**Object Detection Architectures**

In this notebook, we'll examine neural network architectures for object detection. We'll work through the examples in [`torchvision/models/detection`](https://github.com/pytorch/vision/tree/master/torchvision/models/detection)

First up is Faster R-CNN, defined in `faster_rcnn.py`. The `FasterRCNN` class inherits properties from `GeneralizedRCNN`, defined in `generalized_rcnn.py`. Let's examine this file (it's short! 51 sloc). First let's do our imports: 

In [1]:
from collections import OrderedDict
import torch
from torch import nn

Now let's examine our `GeneralizedRCNN` class, which inherits from `nn.Module`. First we have our constructor:

In [2]:
class GeneralizedRCNN(nn.Module):
    def __init__(self, backbone, rpn, roi_heads, transform):
        self.transform = transform
        self.backbone = backbone
        self.rpn = rpn
        self.roi_heads = roi_heads

Then we have a `forward` method that defines the training process:

In [3]:
def forward(self, images, targets=None):
    if self.training and targets is None:
        raise ValueError("In training mode, targets should be passed")
    original_image_sizes = [img.shape[-2:] for img in images]
    images, targets = self.transform(images, targets)
    features = self.backbone(images.tensors)
    if isinstance(features, torch.Tensor):
        features = OrderedDict([(0, features)])
    proposals, proposal_losses = self.rpn(images, features, targets)
    detections, detector_losses = self.roi_heads(features, proposals, images.image_sizes, targets)
    detections = self.transform.postprocess(detections, images.image_sizes, original_image_sizes)
    losses = {}
    losses.update(detector_losses)
    losses.update(proposal_losses)
    if self.training:
        return losses
    return detections

Let's also examine this: https://github.com/sgrvinod/a-PyTorch-Tutorial-to-Object-Detection

`backbone` is a network used to classify objects within each region.

`rpn` is a region proposal network. We use this to localize each object before applying our backbone to classify each localized object.

`roi_heads` uses our classifications and localizations to compute detections and masks.

`transform` transforms the input data.

Let's see if we can now make sense of what's going on with `FasterRCNN`, starting with the class constructor:

In [4]:
def __init__(self, backbone, num_classes=None, 
             min_size=800, max_size=1333,
             image_mean=None, image_std=None,
             rpn_anchor_generator=None, rpn_head=None,
             rpn_pre_nms_top_n_train=2000, rpn_pre_nms_top_n_test=1000,
             rpn_post_nms_top_n_train=2000, rpn_post_nms_top_n_test=1000,
             rpn_nms_thresh=0.7,
             rpn_fg_iou_thresh=0.7, rpn_bg_iou_thresh=0.3,
             rpn_batch_size_per_image=256, rpn_positive_fraction=0.5,
             box_roi_pool=None, box_head=None, box_predictor=None,
             box_score_thresh=0.05, box_nms_thresh=0.5, box_detections_per_img=100,
             box_fg_iou_thresh=0.5, box_bg_iou_thresh=0.5,
             box_batch_size_per_image=512, box_positive_fraction=0.25,
             bbox_reg_weights=None):
    pass

That's a ton of arguments.

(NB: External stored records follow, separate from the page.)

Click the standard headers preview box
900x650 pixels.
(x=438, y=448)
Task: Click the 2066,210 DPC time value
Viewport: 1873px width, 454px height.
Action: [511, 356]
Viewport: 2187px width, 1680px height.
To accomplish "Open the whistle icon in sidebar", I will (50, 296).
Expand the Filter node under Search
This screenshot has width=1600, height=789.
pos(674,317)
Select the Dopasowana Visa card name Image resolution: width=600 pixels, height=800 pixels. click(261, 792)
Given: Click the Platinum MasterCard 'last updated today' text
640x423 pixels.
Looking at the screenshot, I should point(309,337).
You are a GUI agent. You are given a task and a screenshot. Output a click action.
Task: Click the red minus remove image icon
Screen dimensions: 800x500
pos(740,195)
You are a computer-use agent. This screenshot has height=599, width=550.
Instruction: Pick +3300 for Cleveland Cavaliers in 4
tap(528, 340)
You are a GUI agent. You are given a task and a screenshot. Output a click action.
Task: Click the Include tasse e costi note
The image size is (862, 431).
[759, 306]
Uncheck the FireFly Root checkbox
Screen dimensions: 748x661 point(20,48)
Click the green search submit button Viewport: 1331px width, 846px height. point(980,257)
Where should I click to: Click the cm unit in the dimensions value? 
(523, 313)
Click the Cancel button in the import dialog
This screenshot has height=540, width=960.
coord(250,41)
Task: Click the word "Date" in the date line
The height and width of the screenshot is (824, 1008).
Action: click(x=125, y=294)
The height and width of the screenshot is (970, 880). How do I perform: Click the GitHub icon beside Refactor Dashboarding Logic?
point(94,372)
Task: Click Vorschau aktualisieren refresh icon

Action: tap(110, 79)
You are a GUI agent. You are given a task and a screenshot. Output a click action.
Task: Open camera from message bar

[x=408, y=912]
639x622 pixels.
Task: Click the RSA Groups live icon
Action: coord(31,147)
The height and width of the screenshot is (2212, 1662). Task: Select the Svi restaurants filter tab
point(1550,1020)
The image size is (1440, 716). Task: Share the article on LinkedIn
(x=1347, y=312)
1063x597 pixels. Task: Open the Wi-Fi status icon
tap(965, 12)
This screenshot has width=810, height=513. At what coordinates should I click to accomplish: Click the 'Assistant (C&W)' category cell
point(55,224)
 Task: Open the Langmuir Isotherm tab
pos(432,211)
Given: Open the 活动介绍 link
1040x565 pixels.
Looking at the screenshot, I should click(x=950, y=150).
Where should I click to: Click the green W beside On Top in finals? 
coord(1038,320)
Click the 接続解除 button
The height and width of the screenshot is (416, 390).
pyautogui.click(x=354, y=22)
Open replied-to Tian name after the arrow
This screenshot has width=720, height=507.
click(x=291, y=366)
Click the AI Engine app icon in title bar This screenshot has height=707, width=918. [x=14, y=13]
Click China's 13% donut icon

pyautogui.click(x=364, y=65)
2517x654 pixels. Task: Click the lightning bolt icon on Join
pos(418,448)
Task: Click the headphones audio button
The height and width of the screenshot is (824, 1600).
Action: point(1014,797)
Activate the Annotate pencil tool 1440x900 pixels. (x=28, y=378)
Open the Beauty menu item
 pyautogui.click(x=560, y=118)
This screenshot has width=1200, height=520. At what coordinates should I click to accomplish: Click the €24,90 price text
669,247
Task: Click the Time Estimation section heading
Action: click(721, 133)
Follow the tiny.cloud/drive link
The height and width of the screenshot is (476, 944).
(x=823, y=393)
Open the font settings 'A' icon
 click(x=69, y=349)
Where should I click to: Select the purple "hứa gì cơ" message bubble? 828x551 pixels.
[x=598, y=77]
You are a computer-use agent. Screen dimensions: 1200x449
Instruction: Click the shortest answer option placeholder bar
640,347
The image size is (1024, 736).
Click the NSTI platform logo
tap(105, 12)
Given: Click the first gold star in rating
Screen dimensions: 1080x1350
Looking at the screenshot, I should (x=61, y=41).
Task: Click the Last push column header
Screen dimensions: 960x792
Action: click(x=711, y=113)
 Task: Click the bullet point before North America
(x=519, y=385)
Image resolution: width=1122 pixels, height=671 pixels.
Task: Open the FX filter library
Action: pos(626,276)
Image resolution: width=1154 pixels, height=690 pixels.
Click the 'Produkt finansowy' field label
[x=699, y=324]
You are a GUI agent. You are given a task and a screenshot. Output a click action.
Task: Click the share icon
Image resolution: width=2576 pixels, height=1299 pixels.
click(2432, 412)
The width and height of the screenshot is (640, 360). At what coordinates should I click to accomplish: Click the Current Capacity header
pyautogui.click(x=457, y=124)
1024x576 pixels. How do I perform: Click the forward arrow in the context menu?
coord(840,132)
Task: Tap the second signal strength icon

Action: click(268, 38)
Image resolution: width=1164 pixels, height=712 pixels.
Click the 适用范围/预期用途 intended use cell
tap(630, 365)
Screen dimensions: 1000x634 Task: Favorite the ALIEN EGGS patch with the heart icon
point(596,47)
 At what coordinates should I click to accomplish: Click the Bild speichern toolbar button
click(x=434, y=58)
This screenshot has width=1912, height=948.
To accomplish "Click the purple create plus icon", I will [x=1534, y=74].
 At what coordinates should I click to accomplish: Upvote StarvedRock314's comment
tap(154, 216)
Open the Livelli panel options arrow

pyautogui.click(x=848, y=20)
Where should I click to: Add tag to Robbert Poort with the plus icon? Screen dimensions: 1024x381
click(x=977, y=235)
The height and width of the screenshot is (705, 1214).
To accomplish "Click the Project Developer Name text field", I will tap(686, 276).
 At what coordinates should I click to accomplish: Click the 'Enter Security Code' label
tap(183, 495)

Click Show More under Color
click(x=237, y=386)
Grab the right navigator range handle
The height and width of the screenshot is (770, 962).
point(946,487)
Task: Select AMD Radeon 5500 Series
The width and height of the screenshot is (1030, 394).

They're explained in `class FasterRCNN`:

`backbone`: backbone network

`num_classes`: number of classes to classify and subsequently detect

`min_size`: minimum size of the image to be rescaled before feeding it to the backbone

`max_size`: max size of the image to be rescaled before feeding it to the backbone

We can also normalize our inputs using `image_mean` and `image_std`

The next set of arguments are for the region proposal network.

The Faster R-CNN paper explains the concept of "anchors":

"At each sliding window location, we simultaneously predict multiple region proposals, where the number of maximum possible proposals for each location is denoted as $k$ ... The $k$ proposals are parameterized relative to $k$ reference boxes, which we call *anchors* ... For a convolutional feature map of size $W \cdot H$, there are $W \cdot H \cdot k$ anchors in total."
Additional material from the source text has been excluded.